Why Explicit Versions Still Don't Solve the Problem

Jul 16 2016

Explicit Versioning, the latest attempt at solving version naming problems, still doesn't quite cover the normal use cases I encounter daily. But it does capture an idea that SemVer doesn't.

A fascinating blog post on explicit versioning is making the rounds. It proposes a new versioning scheme based on a simple formula: release.breaking.feature.fix.

Comparing it to SemVer shows both its weaknesses and strengths.

Starting from SemVer

Semantic Versioning is a well-defined way of versioning software. It is deployed broadly, and it packs a fair amount of meaning into a common mode of expression.

Here's the SemVer numbering scheme in a nutshell.

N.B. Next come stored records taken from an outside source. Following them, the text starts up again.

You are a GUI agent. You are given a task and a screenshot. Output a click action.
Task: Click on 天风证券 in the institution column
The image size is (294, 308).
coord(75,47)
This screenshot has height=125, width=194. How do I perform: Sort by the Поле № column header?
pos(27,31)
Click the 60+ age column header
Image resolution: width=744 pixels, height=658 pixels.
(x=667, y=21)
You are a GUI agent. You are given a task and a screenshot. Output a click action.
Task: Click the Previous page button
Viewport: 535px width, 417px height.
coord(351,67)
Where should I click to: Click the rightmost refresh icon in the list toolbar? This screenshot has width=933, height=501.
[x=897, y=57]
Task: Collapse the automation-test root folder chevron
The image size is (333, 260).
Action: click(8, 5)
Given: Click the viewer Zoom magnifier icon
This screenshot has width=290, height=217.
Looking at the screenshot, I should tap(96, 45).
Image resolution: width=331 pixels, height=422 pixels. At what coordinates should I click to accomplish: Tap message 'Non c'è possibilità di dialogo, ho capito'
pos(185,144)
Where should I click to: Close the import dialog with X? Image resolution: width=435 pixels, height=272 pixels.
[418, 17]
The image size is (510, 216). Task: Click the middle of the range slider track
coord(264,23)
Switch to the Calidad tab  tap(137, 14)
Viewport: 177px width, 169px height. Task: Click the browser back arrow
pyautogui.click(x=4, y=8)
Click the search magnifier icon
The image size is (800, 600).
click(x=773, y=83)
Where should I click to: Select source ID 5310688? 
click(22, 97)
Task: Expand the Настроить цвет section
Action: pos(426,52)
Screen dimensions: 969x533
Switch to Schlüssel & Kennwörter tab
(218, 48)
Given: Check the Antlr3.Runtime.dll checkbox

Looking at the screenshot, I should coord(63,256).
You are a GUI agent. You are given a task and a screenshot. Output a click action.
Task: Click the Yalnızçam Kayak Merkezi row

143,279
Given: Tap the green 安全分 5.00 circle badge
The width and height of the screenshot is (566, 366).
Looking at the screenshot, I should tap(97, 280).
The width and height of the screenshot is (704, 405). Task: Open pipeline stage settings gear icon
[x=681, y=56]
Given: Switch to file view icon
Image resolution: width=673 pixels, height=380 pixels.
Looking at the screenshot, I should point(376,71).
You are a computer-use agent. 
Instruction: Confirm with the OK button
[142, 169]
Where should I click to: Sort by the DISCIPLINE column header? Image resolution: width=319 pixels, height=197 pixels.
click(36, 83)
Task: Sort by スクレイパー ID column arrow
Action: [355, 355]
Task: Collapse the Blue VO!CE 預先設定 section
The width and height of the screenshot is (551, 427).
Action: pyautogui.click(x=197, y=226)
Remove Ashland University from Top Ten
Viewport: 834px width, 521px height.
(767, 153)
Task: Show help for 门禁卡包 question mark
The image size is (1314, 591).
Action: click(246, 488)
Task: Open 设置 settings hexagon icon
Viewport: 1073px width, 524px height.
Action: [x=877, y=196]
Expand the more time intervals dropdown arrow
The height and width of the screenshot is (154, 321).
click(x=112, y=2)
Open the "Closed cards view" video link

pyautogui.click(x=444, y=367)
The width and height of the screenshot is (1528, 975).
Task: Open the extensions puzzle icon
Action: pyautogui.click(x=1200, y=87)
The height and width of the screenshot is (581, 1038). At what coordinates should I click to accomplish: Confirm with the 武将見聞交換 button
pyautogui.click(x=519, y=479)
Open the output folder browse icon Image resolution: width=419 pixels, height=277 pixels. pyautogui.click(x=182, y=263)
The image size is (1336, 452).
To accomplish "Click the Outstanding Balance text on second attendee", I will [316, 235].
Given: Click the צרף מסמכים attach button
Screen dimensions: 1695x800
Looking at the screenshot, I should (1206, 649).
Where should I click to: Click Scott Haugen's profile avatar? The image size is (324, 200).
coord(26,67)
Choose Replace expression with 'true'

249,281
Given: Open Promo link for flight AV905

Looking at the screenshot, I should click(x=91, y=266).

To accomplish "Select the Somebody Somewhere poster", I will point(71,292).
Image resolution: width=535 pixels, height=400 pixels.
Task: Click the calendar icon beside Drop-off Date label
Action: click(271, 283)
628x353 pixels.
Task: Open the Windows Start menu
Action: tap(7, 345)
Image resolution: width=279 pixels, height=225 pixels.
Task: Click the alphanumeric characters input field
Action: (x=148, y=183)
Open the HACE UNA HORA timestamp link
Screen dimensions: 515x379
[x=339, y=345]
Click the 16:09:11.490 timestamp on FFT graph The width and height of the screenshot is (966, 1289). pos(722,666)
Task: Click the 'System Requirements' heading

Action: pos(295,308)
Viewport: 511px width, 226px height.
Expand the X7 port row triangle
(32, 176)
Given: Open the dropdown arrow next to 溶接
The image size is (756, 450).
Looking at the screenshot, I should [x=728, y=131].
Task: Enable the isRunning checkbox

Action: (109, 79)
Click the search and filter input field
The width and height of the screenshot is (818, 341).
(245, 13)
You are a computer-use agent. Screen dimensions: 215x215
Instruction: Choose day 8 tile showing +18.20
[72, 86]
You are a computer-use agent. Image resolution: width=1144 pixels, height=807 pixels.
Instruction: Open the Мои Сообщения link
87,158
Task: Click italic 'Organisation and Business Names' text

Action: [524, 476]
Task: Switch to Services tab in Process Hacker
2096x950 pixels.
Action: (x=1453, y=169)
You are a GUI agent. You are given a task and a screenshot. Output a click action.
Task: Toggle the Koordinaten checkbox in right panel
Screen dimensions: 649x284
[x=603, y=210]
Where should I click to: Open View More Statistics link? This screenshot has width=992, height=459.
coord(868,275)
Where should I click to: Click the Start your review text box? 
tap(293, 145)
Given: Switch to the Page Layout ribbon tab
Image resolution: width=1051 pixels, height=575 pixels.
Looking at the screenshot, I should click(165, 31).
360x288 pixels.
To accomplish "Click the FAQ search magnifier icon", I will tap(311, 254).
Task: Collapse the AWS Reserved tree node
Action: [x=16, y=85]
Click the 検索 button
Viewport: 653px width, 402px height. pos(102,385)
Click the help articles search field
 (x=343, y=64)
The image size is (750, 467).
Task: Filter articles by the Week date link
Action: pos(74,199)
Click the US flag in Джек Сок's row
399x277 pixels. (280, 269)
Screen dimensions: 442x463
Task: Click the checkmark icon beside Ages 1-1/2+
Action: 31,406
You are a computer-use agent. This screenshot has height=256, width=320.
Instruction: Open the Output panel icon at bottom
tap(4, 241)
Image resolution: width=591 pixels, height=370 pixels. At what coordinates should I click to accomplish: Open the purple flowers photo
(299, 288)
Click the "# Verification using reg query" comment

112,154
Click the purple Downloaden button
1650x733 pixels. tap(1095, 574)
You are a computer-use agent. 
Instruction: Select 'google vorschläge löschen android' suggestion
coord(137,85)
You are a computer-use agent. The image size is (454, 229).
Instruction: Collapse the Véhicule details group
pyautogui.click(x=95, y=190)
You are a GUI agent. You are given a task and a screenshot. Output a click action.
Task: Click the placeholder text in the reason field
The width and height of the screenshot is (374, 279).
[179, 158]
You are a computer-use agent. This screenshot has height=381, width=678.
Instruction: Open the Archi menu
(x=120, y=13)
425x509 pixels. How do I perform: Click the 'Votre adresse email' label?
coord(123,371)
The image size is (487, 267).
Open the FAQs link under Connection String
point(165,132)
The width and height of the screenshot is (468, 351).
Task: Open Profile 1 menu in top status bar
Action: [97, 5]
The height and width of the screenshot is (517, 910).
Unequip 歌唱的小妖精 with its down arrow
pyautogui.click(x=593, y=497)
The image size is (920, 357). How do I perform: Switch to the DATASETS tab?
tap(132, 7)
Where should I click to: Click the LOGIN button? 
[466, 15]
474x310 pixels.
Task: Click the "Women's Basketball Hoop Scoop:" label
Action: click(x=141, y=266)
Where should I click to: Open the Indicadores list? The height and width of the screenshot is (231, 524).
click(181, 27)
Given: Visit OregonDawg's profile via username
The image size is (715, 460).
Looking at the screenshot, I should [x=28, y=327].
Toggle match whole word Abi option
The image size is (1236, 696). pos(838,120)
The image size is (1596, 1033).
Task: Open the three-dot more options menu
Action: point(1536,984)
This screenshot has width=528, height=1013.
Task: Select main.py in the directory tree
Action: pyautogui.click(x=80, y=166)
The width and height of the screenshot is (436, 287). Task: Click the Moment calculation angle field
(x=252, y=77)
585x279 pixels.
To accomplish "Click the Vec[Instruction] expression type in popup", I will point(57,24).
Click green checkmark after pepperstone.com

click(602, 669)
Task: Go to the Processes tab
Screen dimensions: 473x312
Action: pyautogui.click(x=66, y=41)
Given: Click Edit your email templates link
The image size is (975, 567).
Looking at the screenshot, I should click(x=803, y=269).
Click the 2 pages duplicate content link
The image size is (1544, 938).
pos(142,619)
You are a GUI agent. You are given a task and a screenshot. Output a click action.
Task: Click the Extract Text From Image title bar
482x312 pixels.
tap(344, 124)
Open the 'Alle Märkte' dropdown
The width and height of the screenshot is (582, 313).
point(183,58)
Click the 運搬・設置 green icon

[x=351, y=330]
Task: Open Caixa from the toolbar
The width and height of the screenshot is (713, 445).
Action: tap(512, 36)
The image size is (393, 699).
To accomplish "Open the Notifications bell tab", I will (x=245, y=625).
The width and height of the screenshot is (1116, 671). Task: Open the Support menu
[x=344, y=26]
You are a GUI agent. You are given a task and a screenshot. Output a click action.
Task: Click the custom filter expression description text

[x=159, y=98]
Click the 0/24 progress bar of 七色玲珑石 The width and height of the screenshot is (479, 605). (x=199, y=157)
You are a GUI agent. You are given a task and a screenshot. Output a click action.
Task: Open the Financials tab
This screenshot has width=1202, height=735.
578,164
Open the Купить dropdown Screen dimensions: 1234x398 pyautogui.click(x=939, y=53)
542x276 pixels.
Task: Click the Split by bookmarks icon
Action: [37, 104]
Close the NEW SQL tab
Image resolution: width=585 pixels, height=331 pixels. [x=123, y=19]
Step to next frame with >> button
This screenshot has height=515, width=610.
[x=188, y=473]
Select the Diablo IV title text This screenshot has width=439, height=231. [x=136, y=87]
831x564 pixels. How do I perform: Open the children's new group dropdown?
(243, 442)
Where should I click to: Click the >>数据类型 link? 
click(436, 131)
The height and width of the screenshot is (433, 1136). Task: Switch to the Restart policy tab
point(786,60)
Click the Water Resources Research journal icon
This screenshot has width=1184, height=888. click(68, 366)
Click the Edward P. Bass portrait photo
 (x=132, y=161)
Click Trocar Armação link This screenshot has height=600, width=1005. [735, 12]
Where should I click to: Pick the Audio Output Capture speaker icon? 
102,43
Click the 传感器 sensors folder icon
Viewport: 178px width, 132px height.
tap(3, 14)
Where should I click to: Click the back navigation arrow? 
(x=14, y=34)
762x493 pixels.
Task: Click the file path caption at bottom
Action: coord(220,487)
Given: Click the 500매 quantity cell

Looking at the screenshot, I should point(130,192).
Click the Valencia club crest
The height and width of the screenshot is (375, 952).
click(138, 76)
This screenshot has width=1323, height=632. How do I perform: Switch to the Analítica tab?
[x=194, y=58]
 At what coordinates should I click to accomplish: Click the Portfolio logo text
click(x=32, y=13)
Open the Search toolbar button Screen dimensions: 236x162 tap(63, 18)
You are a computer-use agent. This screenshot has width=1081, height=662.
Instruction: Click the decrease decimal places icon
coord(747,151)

A semantic version indicator follows this structure:

X.Y.Z-P+B

Where...

  • X is an integer representation of a MAJOR release. This indicates that the present version is incompatible (in some important way) with any other MAJOR version number.
  • Y is an integer representation of a MINOR release. This indicates that the present version has more features than any smaller MINOR version for the same MAJOR version. (e.g. 1.2 has more features than 1.1, but is also backward compatible with 1.1)
  • Z is an integer representation of a PATCH release. This indicates that the present version has more fixed bugs than any smaller integer of the same MAJOR.MINOR tree. That is 1.1.2 has more bugs fixed than 1.1.1, but is compatible.
  • P is a pre-release indicator, such as alpha.2 or beta. This indicates that the entire release is not considered production-ready.
  • B is a build indicator. It carries arbitrary information to distinguish it from other builds of the same source code. This is used by package managers, CI/CD systems, and other tools that operate on software. Importantly, B is not used in version comparison.

Given this, a few valid versions are:

1.2.3
500.1.77-alpha.4
3.2.1-beta+aaf3434343477888

Over and above this specification, the SemVer spec explains how versions can be compared.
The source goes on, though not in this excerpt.